Les vides greniers, et aussi bien les puces de certaines villes, permettent en effet un apport de revenus non négligeable. Sur le plan de l’écologie, il est vrai que cette pratique du recyclage (vieille idée des années 70) est très importante.
Ceci dit, la récup’ s’effectue partout, et pas seulement dans des déchetteries : en 15 ans, je n’ai jamais mis les pieds dans une déchetterie : nos villes regorgent d’objets, de vêtements, de meubles, etc....jetés tous les jours.

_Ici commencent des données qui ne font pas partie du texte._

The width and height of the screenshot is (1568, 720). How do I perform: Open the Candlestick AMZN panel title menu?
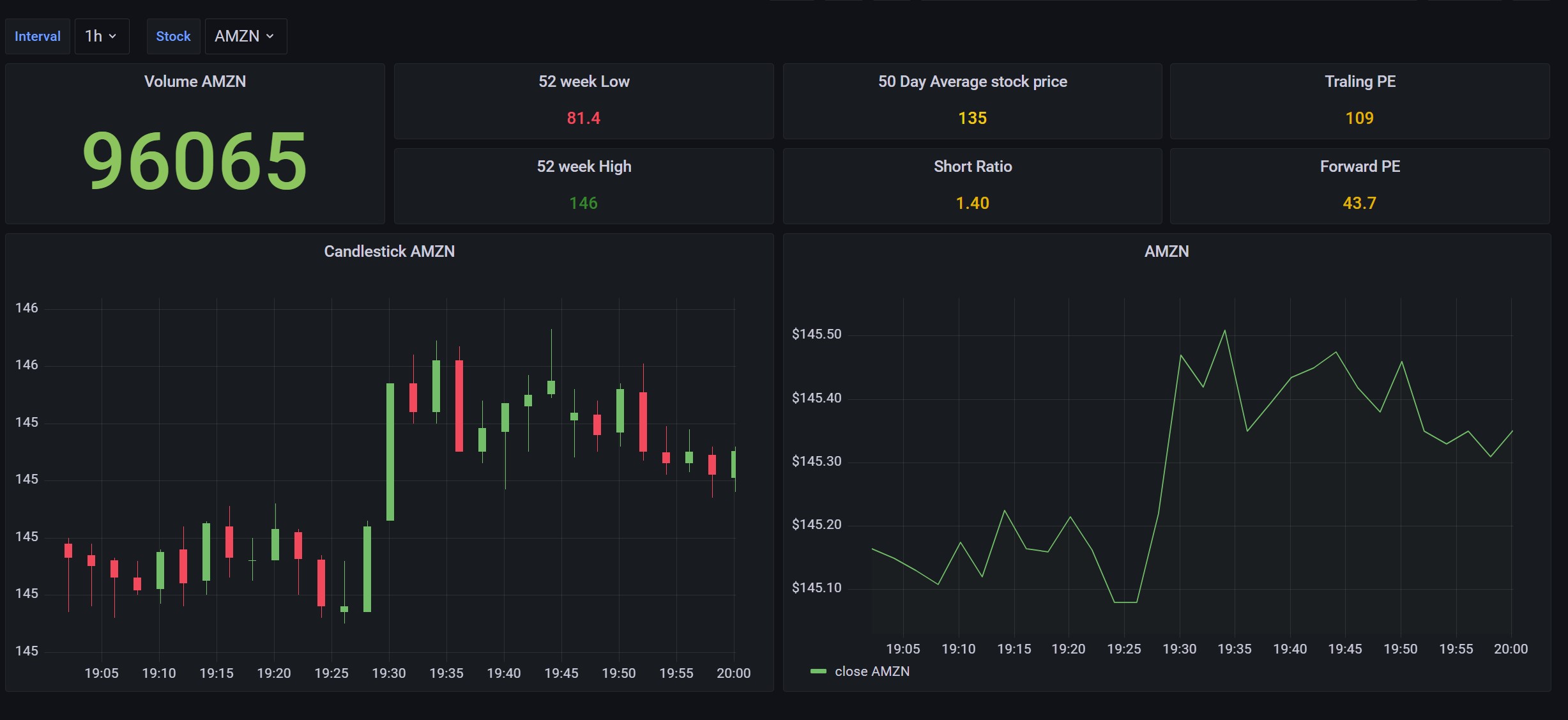[x=389, y=251]
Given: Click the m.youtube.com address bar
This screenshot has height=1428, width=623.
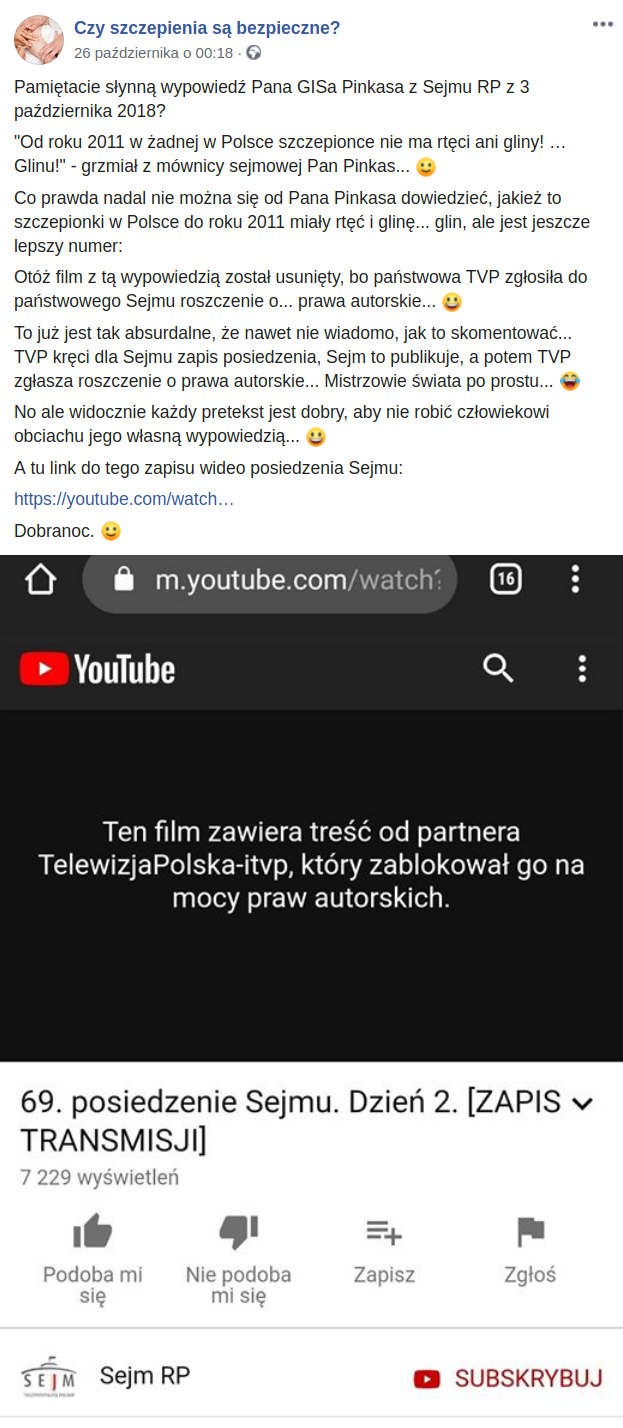Looking at the screenshot, I should point(270,580).
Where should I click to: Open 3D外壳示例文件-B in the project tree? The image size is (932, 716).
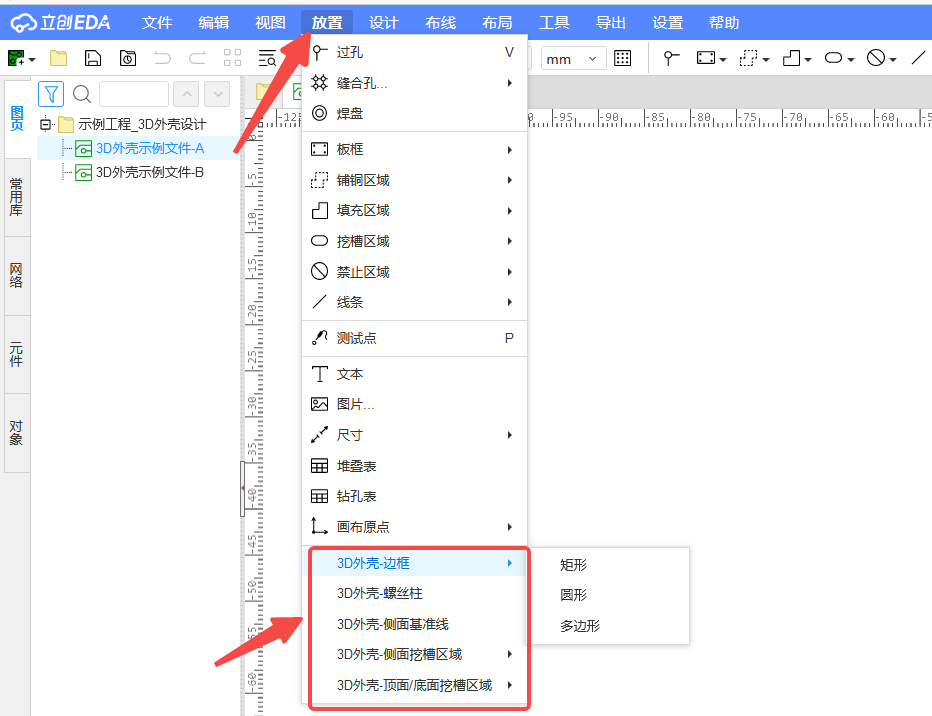(x=149, y=172)
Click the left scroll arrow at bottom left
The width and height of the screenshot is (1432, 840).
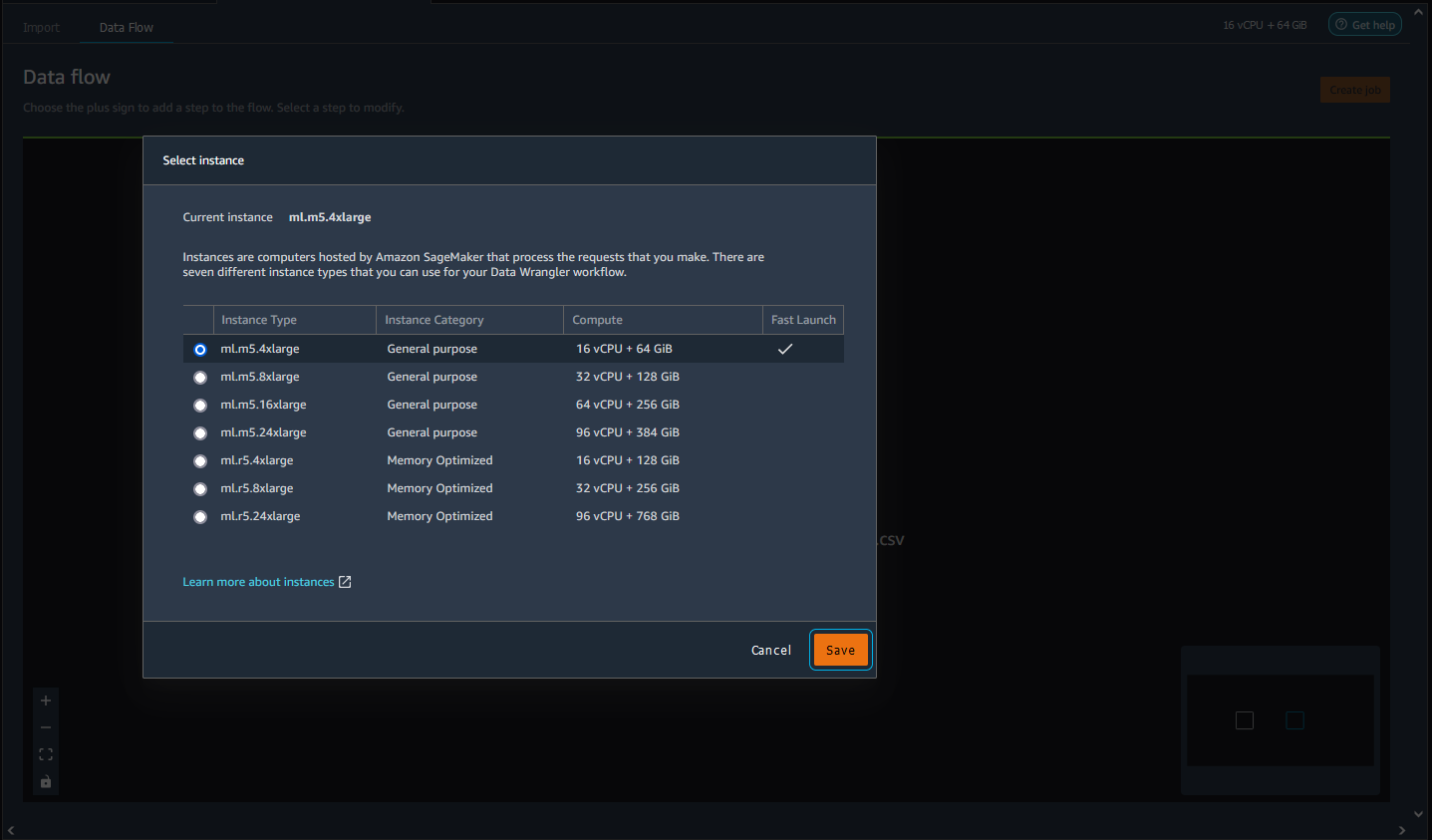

Neufs, de marques, cassés, il y a de tout. Il faut faire le tour d’une ville une seule fois au moins dans sa vie durant un petit mois pour mesurer la masse de tout ce qui est jeté, avec raison ou pas. Deux exemples : il y a 3 mois, environ, je suis sorti pour m’acheter une baguette de pain. L’oeil aiguisé, j’aperçois un sac de supermarché rempli de ce qui semblait être des vêtements : ce sac contenait 4 costumes de marques (pantalon et veste Ungaro,notamment) neuf ou comme neuf. Il y a un peu plus longtemps, je me rendais souvent dans le 3 ème arrondissement de Paris ; là bas, j’ai à plusieurs reprises pu récupérer des sacs (soit de voyages, soit des sacs « poubelles ») remplies de fringues de « marques » (donc facilement négociables) dans des états quasi neufs. Suffit de se servir. Je ne parle pas des livres, de la vaisselle, lecteur de DVD, lampes, cafetière, meubles, etc...allègrement jetés lors des déménagements.
Et c’est la même chose dans les villes de province. Lorsque j’ai commencé à faire de la récup’, certaines personnes de mon entourage avait du mal croire que tout ce que je trouvais provenait de la rue, jusqu’à ce qu’il essaient eux-mêmes ou m’accompagnent parfois.